Show that origin in R^n is the n-tuple 0=(0,0, .,0)

[woundedtiger4]

Dear all,

This definition/property was given as a remark in my lecture notes. And I have attempted to prove it (I have attached the picture of proof). Can you please tell me if I am correct or wrong (& possibly where am I wrong?)

Thanks in advance.

 

[HallsofIvy]

I'm not sure I understand what you are attempting to prove. You say "show that the origin in Rⁿ is ..." What exactly do you mean by "the orgin"? I would have defined that as "(0, 0, 0, ..., 0)"! But it looks like what you are really trying to prove is that "the additive identity" of the vector space Rⁿ." The defining property of the additive identity, 0, is that v+ 0= v for any vector v. Since a vector in Rⁿ is of the form (x_1, x_2, ..., x_n) and addition is defined "coordinate-wise", yes, you only need observe that (x_1, x_2, ..., x_n)+ (0, 0, ..., 0)= (x_1+ 0, x_2+ 0, ..., x_n+ 0)= (x_1, x_2, ..., x_n).

 

[Fredrik]

First of all, I second everything that HallsofIvy said.

Second, that photo is not a good enough way to show us your work. Some of your handwriting is impossible to understand. I will give it a try though.

"Suppose that $x_i\in\mathbb R^n$, $\forall i=1,\dots,n$". It wasn't until I read the next few lines several times that I understood that the comma between the x and the $\in$ is actually an $i$. You don't need n n-tuples. You just need one.

Then you wrote "Let $p,{}^\circ\! V\in i$ such that $p<{}^\circ\! V$". I'm guessing that you meant something like "let $j,k\in\{1,\dots,n\}$ be such that j<k". It's OK to use the symbol p as an index, but I don't understand why you would use a notation that looks like ${}^\circ\! V$.

"If $x_p+0_p=x_p$ (...something...) then $x_{{}^\circ\! V}+0_{{}^\circ\! V}=x_{{}^\circ\! V}$". So if the pth n-tuple has a certain property, then the ${}^\circ\! V$th n-tuple must have a similar property? Why?

"$0_p\in 0_i$" Are you really saying that the pth component of the zero n-tuple is an element of the ith component of the zero n-tuple?

OK, I'm going to stop here. I think it's a very good idea to post attempted proofs to get input on how you write them. But you need to put in a much bigger effort when you do so. You need to type the problem statement and your solution. Handwritten notes are not OK, especially not when they're this hard to read.

 

[Mark44]

I second Fredrik's comment about posting photos of your work. Please enter your work as text or use LaTeX to format it.

 

[WWGD]

I am not sure I get the question either, but you can see at (0,0,..,0) as the only 0-dimensional subspace. Show any 0-dimensional subspace must coincide with (0,0,..,0).

 

[Fredrik]

I am not sure I get the question either, but you can see at (0,0,..,0) as the only 0-dimensional subspace. Show any 0-dimensional subspace must coincide with (0,0,..,0).

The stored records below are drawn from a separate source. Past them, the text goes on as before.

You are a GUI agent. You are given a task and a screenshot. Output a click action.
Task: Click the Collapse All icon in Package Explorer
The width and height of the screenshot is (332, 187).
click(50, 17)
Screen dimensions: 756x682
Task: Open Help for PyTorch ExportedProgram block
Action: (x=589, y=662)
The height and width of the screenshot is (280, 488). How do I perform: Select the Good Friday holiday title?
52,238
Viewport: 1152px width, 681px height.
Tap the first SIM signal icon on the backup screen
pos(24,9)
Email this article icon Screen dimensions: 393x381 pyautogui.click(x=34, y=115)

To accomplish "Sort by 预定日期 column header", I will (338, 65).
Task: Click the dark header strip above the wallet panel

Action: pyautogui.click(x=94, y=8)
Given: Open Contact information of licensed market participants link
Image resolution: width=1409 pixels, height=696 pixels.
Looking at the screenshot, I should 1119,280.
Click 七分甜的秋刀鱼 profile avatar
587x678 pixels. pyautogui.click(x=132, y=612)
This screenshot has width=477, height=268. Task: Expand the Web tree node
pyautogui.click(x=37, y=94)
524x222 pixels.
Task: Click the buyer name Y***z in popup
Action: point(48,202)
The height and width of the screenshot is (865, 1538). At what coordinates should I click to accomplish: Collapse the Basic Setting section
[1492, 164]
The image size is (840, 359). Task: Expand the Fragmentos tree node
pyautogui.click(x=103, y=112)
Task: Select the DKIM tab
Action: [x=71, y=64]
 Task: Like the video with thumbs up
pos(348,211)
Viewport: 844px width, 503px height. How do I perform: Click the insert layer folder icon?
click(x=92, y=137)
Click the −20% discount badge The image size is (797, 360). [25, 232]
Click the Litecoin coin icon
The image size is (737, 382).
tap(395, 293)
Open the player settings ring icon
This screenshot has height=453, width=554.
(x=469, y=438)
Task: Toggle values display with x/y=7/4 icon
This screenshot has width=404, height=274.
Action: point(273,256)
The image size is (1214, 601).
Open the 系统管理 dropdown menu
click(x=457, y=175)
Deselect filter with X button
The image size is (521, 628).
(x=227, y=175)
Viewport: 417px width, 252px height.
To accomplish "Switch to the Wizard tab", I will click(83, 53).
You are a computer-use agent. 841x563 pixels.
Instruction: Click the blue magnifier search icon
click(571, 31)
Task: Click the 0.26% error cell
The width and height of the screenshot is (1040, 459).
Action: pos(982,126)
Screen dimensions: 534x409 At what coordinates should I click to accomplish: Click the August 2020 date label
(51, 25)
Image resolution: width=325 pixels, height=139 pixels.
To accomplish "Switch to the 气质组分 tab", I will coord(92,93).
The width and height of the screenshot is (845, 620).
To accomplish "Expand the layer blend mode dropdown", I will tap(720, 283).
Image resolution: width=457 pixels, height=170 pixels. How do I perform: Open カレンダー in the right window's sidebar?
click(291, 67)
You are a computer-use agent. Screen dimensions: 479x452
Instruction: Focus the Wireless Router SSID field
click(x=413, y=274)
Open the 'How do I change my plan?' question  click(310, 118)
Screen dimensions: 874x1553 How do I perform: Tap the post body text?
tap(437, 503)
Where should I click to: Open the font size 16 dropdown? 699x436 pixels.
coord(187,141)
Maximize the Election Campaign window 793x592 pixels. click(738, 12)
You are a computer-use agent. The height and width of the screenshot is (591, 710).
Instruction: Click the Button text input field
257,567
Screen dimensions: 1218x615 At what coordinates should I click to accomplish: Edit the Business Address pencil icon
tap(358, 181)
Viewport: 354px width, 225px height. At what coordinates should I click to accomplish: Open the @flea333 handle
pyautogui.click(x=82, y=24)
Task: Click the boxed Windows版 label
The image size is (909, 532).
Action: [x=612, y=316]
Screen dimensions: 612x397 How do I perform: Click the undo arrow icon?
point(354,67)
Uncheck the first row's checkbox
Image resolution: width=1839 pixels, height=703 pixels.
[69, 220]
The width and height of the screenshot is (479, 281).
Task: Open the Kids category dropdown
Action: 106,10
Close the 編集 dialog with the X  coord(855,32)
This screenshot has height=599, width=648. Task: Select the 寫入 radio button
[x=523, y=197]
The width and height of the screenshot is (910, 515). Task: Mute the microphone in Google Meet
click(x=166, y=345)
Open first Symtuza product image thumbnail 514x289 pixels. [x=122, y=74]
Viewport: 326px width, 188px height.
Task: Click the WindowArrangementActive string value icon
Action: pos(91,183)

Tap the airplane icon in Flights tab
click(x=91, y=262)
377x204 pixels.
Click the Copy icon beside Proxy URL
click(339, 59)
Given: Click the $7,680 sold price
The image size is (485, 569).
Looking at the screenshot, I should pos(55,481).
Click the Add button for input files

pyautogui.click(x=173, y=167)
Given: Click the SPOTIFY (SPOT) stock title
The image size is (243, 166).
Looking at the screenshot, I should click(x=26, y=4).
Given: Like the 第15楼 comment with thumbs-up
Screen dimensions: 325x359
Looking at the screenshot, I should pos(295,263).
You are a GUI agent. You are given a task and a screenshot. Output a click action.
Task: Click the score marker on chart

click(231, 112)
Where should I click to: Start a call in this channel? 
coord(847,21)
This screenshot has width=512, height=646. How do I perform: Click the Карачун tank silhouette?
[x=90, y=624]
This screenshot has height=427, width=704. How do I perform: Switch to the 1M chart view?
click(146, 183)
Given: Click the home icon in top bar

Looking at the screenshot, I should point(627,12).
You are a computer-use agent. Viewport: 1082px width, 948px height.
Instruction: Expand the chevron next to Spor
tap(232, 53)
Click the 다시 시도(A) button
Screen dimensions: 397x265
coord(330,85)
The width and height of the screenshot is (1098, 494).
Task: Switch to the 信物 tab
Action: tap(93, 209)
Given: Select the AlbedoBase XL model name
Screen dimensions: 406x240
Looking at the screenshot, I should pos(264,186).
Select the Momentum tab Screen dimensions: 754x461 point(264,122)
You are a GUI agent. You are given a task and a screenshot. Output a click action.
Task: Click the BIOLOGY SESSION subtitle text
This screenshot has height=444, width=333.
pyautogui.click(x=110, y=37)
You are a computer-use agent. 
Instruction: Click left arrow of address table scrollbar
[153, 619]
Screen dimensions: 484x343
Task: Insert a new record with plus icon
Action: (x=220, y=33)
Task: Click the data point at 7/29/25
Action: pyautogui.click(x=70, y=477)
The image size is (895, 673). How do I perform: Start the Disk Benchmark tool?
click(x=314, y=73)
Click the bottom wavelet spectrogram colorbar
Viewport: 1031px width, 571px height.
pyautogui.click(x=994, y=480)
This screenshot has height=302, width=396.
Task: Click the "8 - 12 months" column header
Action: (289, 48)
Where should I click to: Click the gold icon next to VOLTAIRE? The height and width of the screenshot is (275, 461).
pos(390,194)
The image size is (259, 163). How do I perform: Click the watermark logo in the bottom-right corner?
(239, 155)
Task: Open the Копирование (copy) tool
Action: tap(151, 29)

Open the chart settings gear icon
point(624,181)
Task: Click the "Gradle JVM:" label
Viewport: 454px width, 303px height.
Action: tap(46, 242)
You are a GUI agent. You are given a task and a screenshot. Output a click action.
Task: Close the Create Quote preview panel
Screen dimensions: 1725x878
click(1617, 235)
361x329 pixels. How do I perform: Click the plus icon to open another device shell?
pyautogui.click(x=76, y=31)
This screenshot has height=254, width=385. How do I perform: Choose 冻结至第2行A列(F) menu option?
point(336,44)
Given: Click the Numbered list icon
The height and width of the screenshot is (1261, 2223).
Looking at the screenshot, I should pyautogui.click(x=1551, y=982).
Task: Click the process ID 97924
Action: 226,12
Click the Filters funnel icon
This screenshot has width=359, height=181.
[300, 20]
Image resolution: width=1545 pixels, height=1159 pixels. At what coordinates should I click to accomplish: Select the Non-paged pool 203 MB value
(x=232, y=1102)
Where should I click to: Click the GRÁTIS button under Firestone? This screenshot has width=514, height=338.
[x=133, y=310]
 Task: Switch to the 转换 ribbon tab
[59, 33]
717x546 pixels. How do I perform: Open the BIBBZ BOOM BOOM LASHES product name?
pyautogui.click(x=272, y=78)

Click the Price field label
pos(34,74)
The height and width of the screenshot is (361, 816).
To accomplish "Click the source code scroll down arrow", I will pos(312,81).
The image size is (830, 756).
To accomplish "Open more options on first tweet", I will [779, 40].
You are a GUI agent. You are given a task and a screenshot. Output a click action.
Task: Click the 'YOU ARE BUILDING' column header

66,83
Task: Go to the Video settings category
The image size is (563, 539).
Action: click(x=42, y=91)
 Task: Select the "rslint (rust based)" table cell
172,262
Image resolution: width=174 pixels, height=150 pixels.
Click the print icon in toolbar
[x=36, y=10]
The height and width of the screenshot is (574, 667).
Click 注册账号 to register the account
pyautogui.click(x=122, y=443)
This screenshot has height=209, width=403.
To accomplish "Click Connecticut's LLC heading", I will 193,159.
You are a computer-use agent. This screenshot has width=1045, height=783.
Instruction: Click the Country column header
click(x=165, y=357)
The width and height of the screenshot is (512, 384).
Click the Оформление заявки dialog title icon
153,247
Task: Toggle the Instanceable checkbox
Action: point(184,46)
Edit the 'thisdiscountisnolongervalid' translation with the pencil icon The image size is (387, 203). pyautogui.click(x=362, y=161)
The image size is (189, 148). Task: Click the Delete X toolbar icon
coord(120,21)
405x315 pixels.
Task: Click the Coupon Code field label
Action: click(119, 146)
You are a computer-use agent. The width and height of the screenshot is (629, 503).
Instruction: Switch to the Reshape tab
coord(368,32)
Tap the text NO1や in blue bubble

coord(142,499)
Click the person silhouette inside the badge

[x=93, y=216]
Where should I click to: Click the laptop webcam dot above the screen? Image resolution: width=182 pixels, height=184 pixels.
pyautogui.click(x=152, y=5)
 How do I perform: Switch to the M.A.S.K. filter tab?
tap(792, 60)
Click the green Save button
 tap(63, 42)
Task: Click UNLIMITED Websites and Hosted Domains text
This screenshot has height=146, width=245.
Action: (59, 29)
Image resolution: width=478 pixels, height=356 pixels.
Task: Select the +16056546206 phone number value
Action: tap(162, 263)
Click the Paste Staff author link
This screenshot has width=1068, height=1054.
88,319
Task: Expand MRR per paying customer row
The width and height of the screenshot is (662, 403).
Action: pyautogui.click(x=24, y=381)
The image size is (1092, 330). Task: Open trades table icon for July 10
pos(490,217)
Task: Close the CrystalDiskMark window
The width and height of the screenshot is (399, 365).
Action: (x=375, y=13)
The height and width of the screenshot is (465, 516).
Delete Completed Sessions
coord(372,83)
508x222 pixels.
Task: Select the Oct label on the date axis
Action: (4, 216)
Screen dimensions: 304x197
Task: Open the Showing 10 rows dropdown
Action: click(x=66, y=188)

I assume that what you mean by that is that any 0-dimensional subspace must be the singleton set {(0,0,...,0)}. For this to be a good approach, you need a definition of "0-dimensional subspace" other than "contains (0,0,...,0) and nothing else". I would suggest "contains the additive identity and doesn't contain any linearly independent subsets". This takes us back to doing what Halls suggested, and also proving that every singleton subset of $\mathbb R^n$ other than {(0,0,...,0)} is linearly independent. This stuff about linear independence looks like an unnecessary complication. I would just do what Halls suggested.

 

[woundedtiger4]

I assume that what you mean by that is that any 0-dimensional subspace must be the singleton set {(0,0,...,0)}. For this to be a good approach, you need a definition of "0-dimensional subspace" other than "contains (0,0,...,0) and nothing else". I would suggest "contains the additive identity and doesn't contain any linearly independent subsets". This takes us back to doing what Halls suggested, and also proving that every singleton subset of $\mathbb R^n$ other than {(0,0,...,0)} is linearly independent. This stuff about linear independence looks like an unnecessary complication. I would just do what Halls suggested.

Thanks a lot